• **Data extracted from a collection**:
__________________________________________________
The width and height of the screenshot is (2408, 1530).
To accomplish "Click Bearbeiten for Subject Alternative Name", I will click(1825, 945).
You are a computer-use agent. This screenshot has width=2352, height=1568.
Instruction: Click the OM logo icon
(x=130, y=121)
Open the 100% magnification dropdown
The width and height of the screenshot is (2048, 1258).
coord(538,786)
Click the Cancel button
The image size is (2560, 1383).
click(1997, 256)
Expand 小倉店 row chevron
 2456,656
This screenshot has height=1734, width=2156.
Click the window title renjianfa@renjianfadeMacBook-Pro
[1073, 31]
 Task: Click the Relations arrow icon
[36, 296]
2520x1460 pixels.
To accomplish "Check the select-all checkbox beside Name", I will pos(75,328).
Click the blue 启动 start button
__________________________________________________
• **What to produce**: Print the records once more, exactly as written.

• **Solution for this task**:
The width and height of the screenshot is (2408, 1530).
To accomplish "Click Bearbeiten for Subject Alternative Name", I will click(1825, 945).
You are a computer-use agent. This screenshot has width=2352, height=1568.
Instruction: Click the OM logo icon
(x=130, y=121)
Open the 100% magnification dropdown
The width and height of the screenshot is (2048, 1258).
coord(538,786)
Click the Cancel button
The image size is (2560, 1383).
click(1997, 256)
Expand 小倉店 row chevron
 2456,656
This screenshot has height=1734, width=2156.
Click the window title renjianfa@renjianfadeMacBook-Pro
[1073, 31]
 Task: Click the Relations arrow icon
[36, 296]
2520x1460 pixels.
To accomplish "Check the select-all checkbox beside Name", I will pos(75,328).
Click the blue 启动 start button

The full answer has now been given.